第23話 ギャルたちの過去、ドスケベな梶本


「教えてくれ、文化祭で何があったのか」

「……昨年の文化祭の時、私らが春原沙優のグループと喧嘩したのは乃絵留から聞いた?」

「まぁ、それは一応」


 ついこの間、帰り道で雪川とそれについて話した事を思い出す。


 今のクラスとほぼ同じメンツだった昨年の文化祭。

 そこで飲食店をやることになったが、髪色について派手な髪色を禁止したい優等生側と、そのままやりたいギャルグループの間で亀裂が入った。


 とまぁ、俺が雪川から聞いたのはそれくらいなのだが、人見が悪いってどういうことなんだ?
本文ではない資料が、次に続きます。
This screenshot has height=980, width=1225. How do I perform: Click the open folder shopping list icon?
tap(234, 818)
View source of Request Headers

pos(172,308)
「そもそも文化祭で飲食店をやることになってから、髪色について湯ノ原と春原から注意された時に、一番最初に反対って言ったのは私だった。それで私側についたギャルグループの奴らと、優等生ぶってるあいつらで喧嘩になって」


 な、なるほど……それで。

 文化祭の衝突は人見が先頭に立って春原たちに反抗してたのか。


「あと言っとくけど……私らは確かに春原のグループと揉めたけど、春原沙優のことは別に恨んでないから」

「え? そ、そうなのか? てっきり春原本人と揉めたのかと」

「ぶっちゃけ私が揉めたのは、優等生グループの湯ノ原好実」


 ああ、湯ノ原か……。

 確かに今朝の人見と湯ノ原の会話的に、そんな感じはするな。いかにも仲悪そうだし。


「あと……」

「って、まだいるのかよ」


「乃絵留」


「……は?」


 俺は耳を疑った。

 人見と、雪川が……喧嘩?


「私、乃絵留とも喧嘩した」

「ど、どうしてだよ! あんなに仲が良さそうなのに」

「いや、まぁ……話せば長くなるんだけど」


 人見は苦い顔をしながら、そう言う。


「私らのグループがさ、髪色変えるくらいなら文化祭はバックれようって結論になった時、乃絵留は一人だけそれに反対したの」

「は、反対?」

「乃絵留は私に向かって『余ったお好み焼きとたこ焼きが無料で食べられるのに、文化祭に行かないのは頭がおかしい』って」


 確かにたこ焼きがどうとか本人もそれは言ってたが……その状況でそれ言えるメンタルどうなってんだよ。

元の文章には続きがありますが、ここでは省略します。